Cross-posted at Donklephant, and hat tip to Adam at TheCrossedPond, himself a physicist, for catching this. As the battle to frame the stimulus package is being lost to the Republicans, congressional Democrats and the President are getting antsy to find some kind of compromise, quick, before the whole thing goes tits up. And it looks like science, technology, research, and higher education are going to be big losers.
Key to passage of the stimulus package appears to be the Nelson-Collins amendment, a measure intended to appease conservative Democrats and moderate Republicans by chopping out a good 100 billion in stimuli. For my money that’s a good impulse, but one of the things that’s worrying is the broad brush that budget-slashers are using as they decide what's stimulating and what's pork.
Now considered "pork", the amendment proposes cutting 100% of the budget of the NSF and like programs (NASA, DOE office of science, NOAA), which is one of the biggest revenue streams in America for funding pure scientific research. Note that between the House and Senate versions of the bill, funding of pure science has already been slashed nearly in half, and in the last few years (particularly 2007), the NSF and other organizations have already seen huge cuts in research funding. Now, as the Senate looks to cut fat, once again scientific research is one of the first (relatively paltry) expenditures on the chopping block.
It’s unclear to me if this money can be put back in once the regular budget and appropriations bills come up, or if this is meant to preempt and override that, but either way, it’s a bad sign. At issue is the fact that pure research is not seen as a very good economic investment. John McCain, for instance, loves to pull out research projects funded by government grants as prime examples of pork, because in a vacuum they can sometimes sound ridiculous (say, 50k to fund a study on whale sex habits, or whatever McCain’s causa belli of the week happens to be). And by its very nature, most research doesn’t pan out to much (i.e. most research doesn’t result in a definitive advancement or new technology. As Einstein famously said "if we knew what we were doing, it wouldn’t be research"). But while it’s an easy target, taking the long view, there are very few investments as good as funding pure research.
Putting aside the pure scientific value to humanity and civilization that research produces (and I have no idea why you’d want to put that aside), even on a very short term economic scale, research makes sense. Two big reasons.
The first is that it’s one of the three legs of the stool on which the viability of most American universities rest (the other two being tuition and endowment investments). Universities in America are already going to face the crunch pretty hard as those other two legs are faltering; by allowing research funding to continue, you really are stimulating that segment of the American education system and economy. Cutting out that leg will likely facilitate any number of universities falling underwater, i.e. do the opposite of stimulate them. And when I say that, I’m not just talking about the computer science department at MIT or a marine biology department no longer being able to study whale sex. For almost any university, research funding allows them a certain insulation, allows them to keep tuition costs lower, to expand, it benefits students in all disciplines, it supports the large staffs which are often a significant source of employment for any community in which a university rests. One can, I suppose, make the argument that the government has no place supporting the American university system, but if you do allow that that can be a good economic investment, research funding is a very sensible stream through which to do it.

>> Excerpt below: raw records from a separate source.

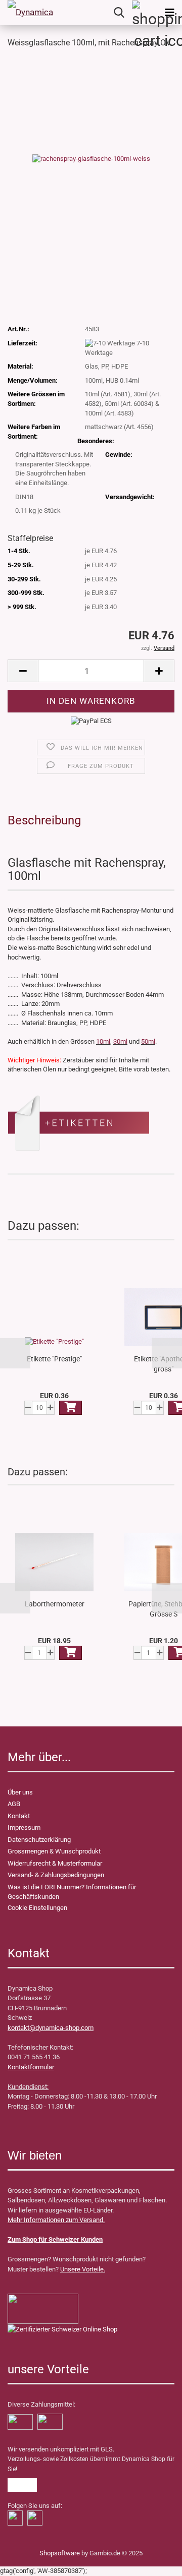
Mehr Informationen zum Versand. (56, 2220)
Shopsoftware (59, 2553)
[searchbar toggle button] (118, 12)
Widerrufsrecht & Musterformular (55, 1863)
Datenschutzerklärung (39, 1839)
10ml (103, 1041)
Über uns (20, 1792)
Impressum (24, 1827)
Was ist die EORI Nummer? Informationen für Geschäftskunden (72, 1892)
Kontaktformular (31, 2067)
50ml (148, 1041)
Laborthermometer (54, 1604)
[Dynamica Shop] (30, 12)
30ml (120, 1041)
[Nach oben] (28, 2560)
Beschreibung (44, 820)
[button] (15, 1353)
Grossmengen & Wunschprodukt (54, 1851)
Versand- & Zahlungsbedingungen (56, 1875)
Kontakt (19, 1816)
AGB (14, 1804)
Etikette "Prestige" (54, 1359)
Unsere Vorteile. (82, 2269)
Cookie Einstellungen (37, 1907)
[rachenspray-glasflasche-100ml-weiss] (91, 158)
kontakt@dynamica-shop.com (51, 2027)
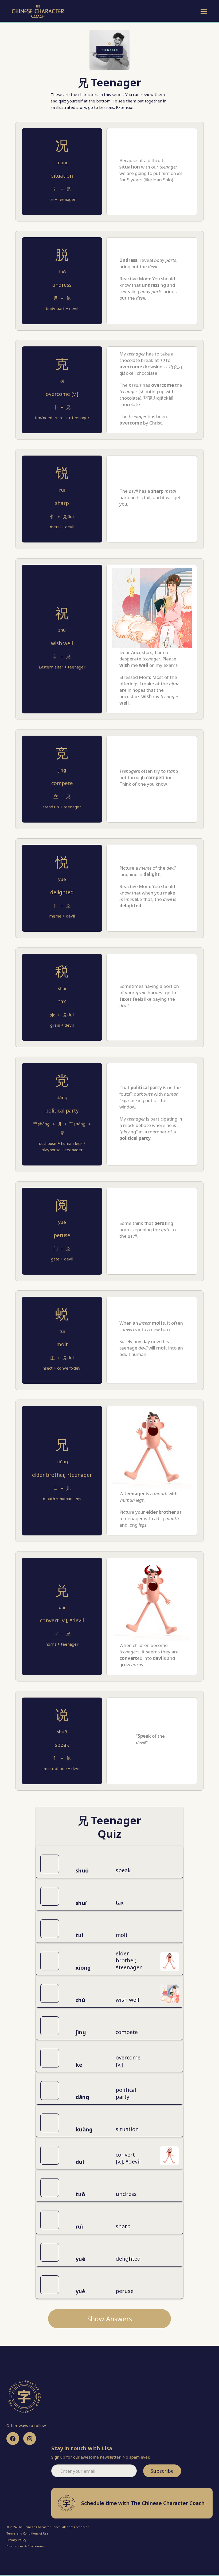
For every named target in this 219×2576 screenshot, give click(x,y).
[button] (202, 11)
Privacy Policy (16, 2540)
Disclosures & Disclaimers (25, 2546)
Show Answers (109, 2318)
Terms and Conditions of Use (27, 2533)
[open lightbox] (169, 1961)
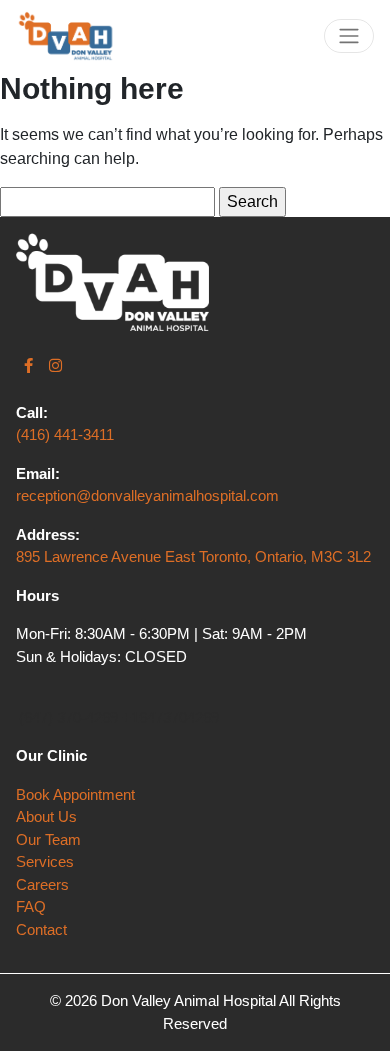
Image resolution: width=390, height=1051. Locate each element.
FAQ (31, 906)
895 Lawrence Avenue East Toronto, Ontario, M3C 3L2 (193, 556)
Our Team (48, 839)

But secondly, and a point that I think gets overlooked all too often in these discussions, is that people often bitch about how America is getting surpassed in math and science and the like, and losing its competitive edge in that regard to countries like China and India and Pakistan, but they don’t quite realize the nearly 1 to 1 ration of that and research funding. Where do they imagine our next generation of highly skilled specialists are coming from? They come, of course, from universities. And it’s not just people that wind up spending their lives as Post Docs studying Hadron data, but guys that end up in Boeing, or Monsanto, or GM, or as city planners, etc. NSF funding is, in a very real sense, a farm system for scientists and technologists. I think it sounds good for a congressman to cut research funding, because it can be hard to sell to constituents and a ripe target, but I don’t think many people have it very well thought through. Research funding is probably America’s most successful and certainly most pervasive job training program for highly skilled fields (engineering, physics, chemistry, high end math and computer science, etc.).
I’m a pretty libertarian guy in terms of funding stuff, but if there is to be ANY funding of higher education, or any place for the American government to make an investment in keeping our competitive and scientific edge, pure research funding is actually a pretty damn good investment. That the centrists in this debate are already throwing it under the bus (despite it’s miniscule relative cost) is worrisome indeed.
So what are we looking at? For the sake of a few billion dollars in stimulus package cuts, we're going to kneecap the American university system (to say nothing of big scientific installations), raise higher education costs, probably stimulate more job loss, obviously slow the pace of scientific advance, and put at a severe disadvantage our next generation of scientists, engineers, computer scientists, doctors, etc. etc. etc.
Thanks, moderates.
The call is already going out to contact legislators about this (the AAS public policy blog is updating here, Research America here, R & D Mag here, for instance, and great sites like Cosmic Variance are understandably aghast). Hopefully somebody in Washington listens.